Jesus is not precious about ‘his name’ and who uses it, he is only precious about God’s freeing love and what it can do.  Even the smallest actions, done in love, by whoever does them, will be noticed. Words of Brother Lawrence, in his “Practice of the presence of God” reflect this same attention; “We ought not to be weary of doing little things for the love of God, who regards not the greatness of the work but the love with which it is performed.”

And what about ourselves and the limits we place on God’s love in our own lives. I don’t think we are expected to take that list of startling metaphors literally, no one is expecting any amputations any time soon. But they do make us sit up and take notice and challenge us, as they would have done in Jesus’s day. Seeking to lead holy lives matters and Jesus invites us to look to our own stumblings and failures that prevent his freeing love being present in us.
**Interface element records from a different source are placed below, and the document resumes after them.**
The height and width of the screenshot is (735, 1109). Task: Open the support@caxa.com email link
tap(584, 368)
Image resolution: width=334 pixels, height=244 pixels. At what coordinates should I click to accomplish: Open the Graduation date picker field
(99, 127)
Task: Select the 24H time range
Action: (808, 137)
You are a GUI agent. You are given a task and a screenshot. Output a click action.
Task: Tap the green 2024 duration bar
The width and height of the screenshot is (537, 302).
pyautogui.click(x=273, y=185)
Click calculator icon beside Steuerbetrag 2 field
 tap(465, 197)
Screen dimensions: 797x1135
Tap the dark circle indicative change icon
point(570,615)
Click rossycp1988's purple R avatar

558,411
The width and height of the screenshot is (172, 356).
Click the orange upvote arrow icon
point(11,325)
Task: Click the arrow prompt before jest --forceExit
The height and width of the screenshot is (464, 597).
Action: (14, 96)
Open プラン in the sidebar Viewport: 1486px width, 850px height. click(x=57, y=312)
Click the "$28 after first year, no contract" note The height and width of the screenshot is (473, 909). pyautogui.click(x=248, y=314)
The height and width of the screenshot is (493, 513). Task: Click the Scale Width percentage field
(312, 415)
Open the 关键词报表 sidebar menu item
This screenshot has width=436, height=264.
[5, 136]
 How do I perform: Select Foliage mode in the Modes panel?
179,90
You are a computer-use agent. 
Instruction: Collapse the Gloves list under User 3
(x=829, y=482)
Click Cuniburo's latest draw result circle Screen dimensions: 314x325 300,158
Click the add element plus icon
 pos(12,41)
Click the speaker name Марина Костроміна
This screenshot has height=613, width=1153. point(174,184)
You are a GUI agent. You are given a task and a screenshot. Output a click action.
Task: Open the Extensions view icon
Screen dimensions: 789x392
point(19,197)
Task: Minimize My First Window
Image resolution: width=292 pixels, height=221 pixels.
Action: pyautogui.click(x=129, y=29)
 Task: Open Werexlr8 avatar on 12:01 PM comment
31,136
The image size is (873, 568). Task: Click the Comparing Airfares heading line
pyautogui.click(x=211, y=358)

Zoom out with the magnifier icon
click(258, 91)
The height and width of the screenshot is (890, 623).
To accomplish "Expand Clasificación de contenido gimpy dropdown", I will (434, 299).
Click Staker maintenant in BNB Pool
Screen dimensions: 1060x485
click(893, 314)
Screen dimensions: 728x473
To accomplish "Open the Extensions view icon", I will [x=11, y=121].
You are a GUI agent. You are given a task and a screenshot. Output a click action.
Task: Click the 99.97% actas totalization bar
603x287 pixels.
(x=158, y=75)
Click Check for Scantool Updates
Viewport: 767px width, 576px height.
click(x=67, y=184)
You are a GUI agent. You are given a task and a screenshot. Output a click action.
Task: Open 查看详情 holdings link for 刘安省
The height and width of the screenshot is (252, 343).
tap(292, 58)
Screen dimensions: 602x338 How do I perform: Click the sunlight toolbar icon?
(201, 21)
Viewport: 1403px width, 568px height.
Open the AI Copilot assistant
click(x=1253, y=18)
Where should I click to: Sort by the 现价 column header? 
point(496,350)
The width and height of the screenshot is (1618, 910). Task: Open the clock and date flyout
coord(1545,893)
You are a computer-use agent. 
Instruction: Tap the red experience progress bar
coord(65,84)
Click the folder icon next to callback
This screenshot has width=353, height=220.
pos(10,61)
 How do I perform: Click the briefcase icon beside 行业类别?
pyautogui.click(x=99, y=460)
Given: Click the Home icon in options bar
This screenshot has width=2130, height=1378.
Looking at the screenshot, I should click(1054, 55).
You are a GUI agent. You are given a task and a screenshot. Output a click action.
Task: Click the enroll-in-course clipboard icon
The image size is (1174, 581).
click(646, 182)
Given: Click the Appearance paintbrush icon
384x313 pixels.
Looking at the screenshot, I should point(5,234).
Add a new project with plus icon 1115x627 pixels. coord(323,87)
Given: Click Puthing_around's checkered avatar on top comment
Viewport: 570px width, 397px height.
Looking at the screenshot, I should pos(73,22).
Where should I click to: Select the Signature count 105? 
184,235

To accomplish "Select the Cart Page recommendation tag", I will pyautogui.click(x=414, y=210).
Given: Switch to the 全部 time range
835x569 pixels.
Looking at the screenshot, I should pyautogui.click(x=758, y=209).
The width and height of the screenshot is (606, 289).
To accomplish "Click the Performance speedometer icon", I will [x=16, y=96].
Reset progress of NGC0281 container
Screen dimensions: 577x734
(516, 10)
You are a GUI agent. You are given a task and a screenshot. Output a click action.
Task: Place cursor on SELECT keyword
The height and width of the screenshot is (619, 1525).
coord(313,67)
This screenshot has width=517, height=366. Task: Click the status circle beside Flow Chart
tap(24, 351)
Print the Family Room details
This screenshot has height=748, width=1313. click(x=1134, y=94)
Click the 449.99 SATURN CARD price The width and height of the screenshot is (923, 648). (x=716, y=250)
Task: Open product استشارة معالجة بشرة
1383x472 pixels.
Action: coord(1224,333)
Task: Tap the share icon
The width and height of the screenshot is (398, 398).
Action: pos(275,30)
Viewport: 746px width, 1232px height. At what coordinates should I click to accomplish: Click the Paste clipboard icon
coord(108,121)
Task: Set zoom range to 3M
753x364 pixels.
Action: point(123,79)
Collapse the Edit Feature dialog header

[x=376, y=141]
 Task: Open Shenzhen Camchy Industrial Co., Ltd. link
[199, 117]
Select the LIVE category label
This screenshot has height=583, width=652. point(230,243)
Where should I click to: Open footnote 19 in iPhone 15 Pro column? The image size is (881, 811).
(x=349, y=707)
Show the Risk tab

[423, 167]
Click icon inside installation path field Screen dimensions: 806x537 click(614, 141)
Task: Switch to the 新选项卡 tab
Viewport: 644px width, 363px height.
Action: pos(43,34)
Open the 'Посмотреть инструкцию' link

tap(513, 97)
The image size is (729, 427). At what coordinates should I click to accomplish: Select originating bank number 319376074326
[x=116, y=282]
I cannot be a doorway to Christ’s love for others if I am blocked by attitudes and behaviours that deny that love in myself. We seek to address these things by being part of a community that seeks the best in one another, and calls out God’s love in one another, even when that is costly and we have to face things in our own behaviour and attitudes which we would rather not. We do it in our own life with God as we seek to walk more closely with Christ, with a humble serving heart.

If we do not address these things we might ourselves be the cause of stumblings in others.   And we know what that is like, when someone else’s actions have caused us to be crushed, or hurt, or have our freedom and dignity denied. The testimony of Dr Christine Blasey Ford this week was a powerful reminder of that.

The image of Jesus holding the small vulnerable child can show us all we need to know about this. He will not let us go. He stands on the side of those who are abused and oppressed, whose freedoms are taken away, whose lives are crushed at the hands of another.  He shows us how to stand alongside the oppressed and weak and vulnerable.  His love cannot be bound by evil, or hatred, or fear but comes to set us free. That is how he holds our world. That is how he holds us.

Allow that love to be set free in you, in the life of the church and in the lives of those you meet.  Then we will know the power of that vulnerable love, a gift for the world, and be able to act in his name.